A red light-controlled synthetic gene expression switch for plant systems
27.01.2014
Müller K, Siegel D, Rodriguez Jahnke F, Gerrer K, Wend S, Decker EL, Reski R, Weber W, Zurbriggen MD.
Mol Biosyst. 2014;10(7):1679-88
On command control of gene expression in time and space is required for the comprehensive analysis of key plant cellular processes. Even though some chemical inducible systems showing satisfactory induction features have been developed, they are inherently limited in terms of spatiotemporal resolution and may be associated with toxic effects. We describe here the first synthetic lightinducible system for the targeted control of gene expression in plants. For this
purpose, we applied an interdisciplinary synthetic biology approach comprising mammalian and plant cell systems to customize and optimize a split transcription factor based on the plant photoreceptor phytochrome B and one of its interacting factors (PIF6).
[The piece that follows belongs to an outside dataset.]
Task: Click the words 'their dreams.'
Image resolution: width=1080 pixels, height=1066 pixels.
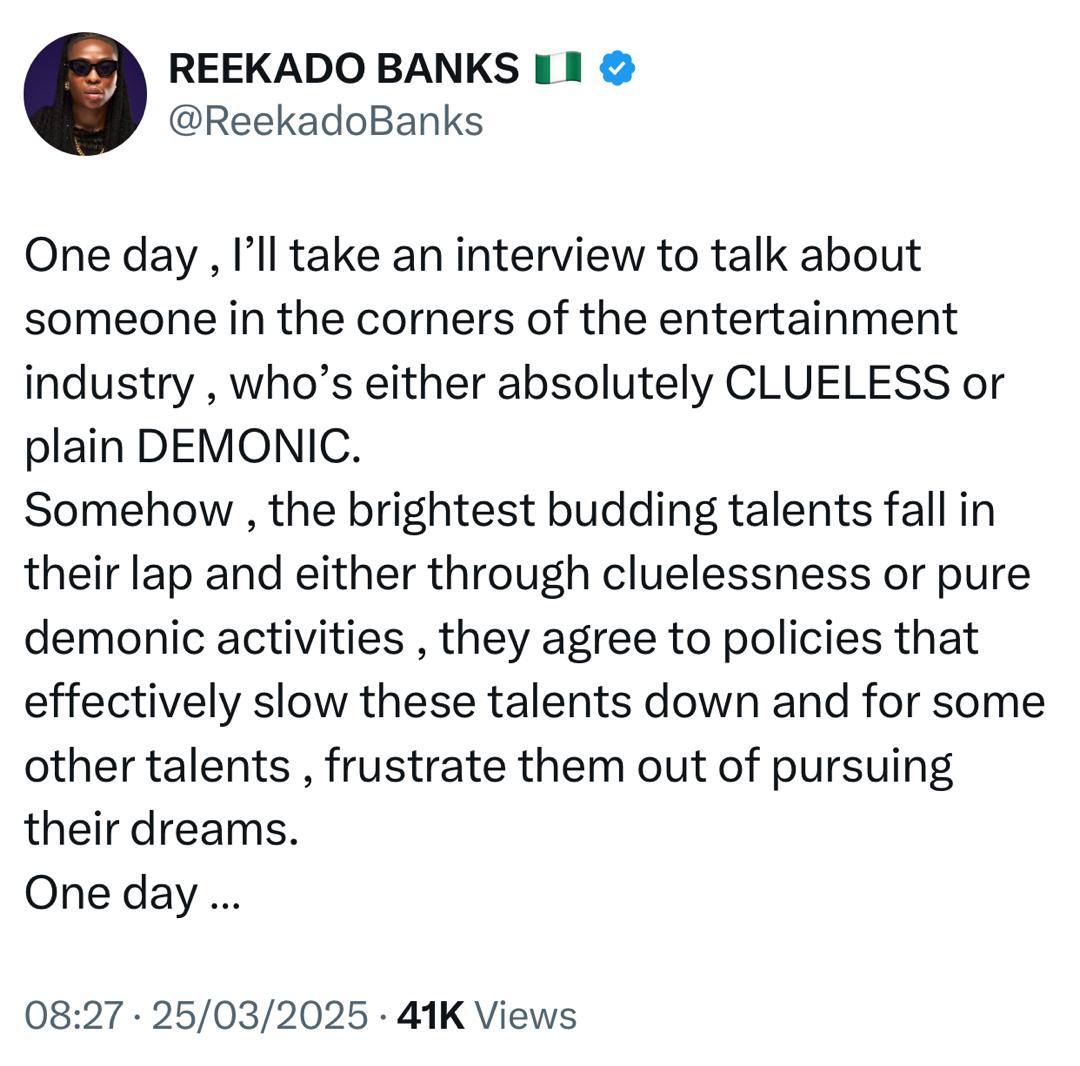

Implementation of the system in transient assays in tobacco protoplasts resulted in strong (95-fold) induction in red light (660 nm) and could be instantaneously returned to the OFF state by subsequent illumination with farred light (740 nm). Capitalizing on this toggle switch-like characteristic, we demonstrate that the system can be kept in the OFF state in the presence of 740 nm supplemented white light, opening up perspectives for
future application of the system in whole plants. Finally we demonstrate the system’s applicability in basic research, by the lightcontrolled tuning of auxin signalling networks in N. tabacum protoplasts, as well as its biotechnological potential for the chemical-inducer free production of therapeutic proteins in the moss P. patens.